# WHAT THE EXERCISE ASKS
All of the data below is to be output without alteration.

# GIVEN DATA
▬▬▬▬▬▬

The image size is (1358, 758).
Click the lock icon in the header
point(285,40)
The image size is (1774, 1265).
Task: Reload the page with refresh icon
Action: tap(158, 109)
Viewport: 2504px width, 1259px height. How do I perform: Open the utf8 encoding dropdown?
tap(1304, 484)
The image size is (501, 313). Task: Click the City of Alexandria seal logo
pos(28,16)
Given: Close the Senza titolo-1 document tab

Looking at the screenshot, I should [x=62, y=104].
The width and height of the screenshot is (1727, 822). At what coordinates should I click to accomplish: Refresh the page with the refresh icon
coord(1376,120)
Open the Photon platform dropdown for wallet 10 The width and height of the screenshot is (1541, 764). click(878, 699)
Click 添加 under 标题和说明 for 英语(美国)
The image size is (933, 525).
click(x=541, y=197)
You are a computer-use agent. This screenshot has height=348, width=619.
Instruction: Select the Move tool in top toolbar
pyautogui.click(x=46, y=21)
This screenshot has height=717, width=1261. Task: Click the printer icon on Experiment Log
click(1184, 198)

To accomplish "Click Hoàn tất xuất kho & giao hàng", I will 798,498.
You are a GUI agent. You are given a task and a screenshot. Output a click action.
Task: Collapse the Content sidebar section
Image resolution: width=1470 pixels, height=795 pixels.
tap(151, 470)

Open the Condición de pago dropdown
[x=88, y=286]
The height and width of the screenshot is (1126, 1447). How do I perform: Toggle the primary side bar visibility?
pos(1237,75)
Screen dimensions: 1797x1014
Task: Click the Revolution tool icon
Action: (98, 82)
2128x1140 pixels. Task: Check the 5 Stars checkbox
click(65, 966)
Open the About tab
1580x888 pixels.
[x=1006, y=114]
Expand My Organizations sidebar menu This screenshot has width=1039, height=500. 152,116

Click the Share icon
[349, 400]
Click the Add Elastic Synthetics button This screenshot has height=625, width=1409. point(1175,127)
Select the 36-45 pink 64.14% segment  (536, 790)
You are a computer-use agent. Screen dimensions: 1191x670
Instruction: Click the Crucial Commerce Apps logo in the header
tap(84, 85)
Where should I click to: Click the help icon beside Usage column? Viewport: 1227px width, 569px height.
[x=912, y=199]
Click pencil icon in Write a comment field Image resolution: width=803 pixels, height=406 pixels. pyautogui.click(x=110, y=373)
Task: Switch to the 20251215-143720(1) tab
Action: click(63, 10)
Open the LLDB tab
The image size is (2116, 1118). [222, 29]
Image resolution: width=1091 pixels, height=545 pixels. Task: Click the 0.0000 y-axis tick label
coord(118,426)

▬▬▬▬▬▬

# COMPLETED TASK
The image size is (1358, 758).
Click the lock icon in the header
point(285,40)
The image size is (1774, 1265).
Task: Reload the page with refresh icon
Action: tap(158, 109)
Viewport: 2504px width, 1259px height. How do I perform: Open the utf8 encoding dropdown?
tap(1304, 484)
The image size is (501, 313). Task: Click the City of Alexandria seal logo
pos(28,16)
Given: Close the Senza titolo-1 document tab

Looking at the screenshot, I should [x=62, y=104].
The width and height of the screenshot is (1727, 822). At what coordinates should I click to accomplish: Refresh the page with the refresh icon
coord(1376,120)
Open the Photon platform dropdown for wallet 10 The width and height of the screenshot is (1541, 764). click(878, 699)
Click 添加 under 标题和说明 for 英语(美国)
The image size is (933, 525).
click(x=541, y=197)
You are a computer-use agent. This screenshot has height=348, width=619.
Instruction: Select the Move tool in top toolbar
pyautogui.click(x=46, y=21)
This screenshot has height=717, width=1261. Task: Click the printer icon on Experiment Log
click(1184, 198)

To accomplish "Click Hoàn tất xuất kho & giao hàng", I will 798,498.
You are a GUI agent. You are given a task and a screenshot. Output a click action.
Task: Collapse the Content sidebar section
Image resolution: width=1470 pixels, height=795 pixels.
tap(151, 470)

Open the Condición de pago dropdown
[x=88, y=286]
The height and width of the screenshot is (1126, 1447). How do I perform: Toggle the primary side bar visibility?
pos(1237,75)
Screen dimensions: 1797x1014
Task: Click the Revolution tool icon
Action: (98, 82)
2128x1140 pixels. Task: Check the 5 Stars checkbox
click(65, 966)
Open the About tab
1580x888 pixels.
[x=1006, y=114]
Expand My Organizations sidebar menu This screenshot has width=1039, height=500. 152,116

Click the Share icon
[349, 400]
Click the Add Elastic Synthetics button This screenshot has height=625, width=1409. point(1175,127)
Select the 36-45 pink 64.14% segment  (536, 790)
You are a computer-use agent. Screen dimensions: 1191x670
Instruction: Click the Crucial Commerce Apps logo in the header
tap(84, 85)
Where should I click to: Click the help icon beside Usage column? Viewport: 1227px width, 569px height.
[x=912, y=199]
Click pencil icon in Write a comment field Image resolution: width=803 pixels, height=406 pixels. pyautogui.click(x=110, y=373)
Task: Switch to the 20251215-143720(1) tab
Action: click(63, 10)
Open the LLDB tab
The image size is (2116, 1118). [222, 29]
Image resolution: width=1091 pixels, height=545 pixels. Task: Click the 0.0000 y-axis tick label
coord(118,426)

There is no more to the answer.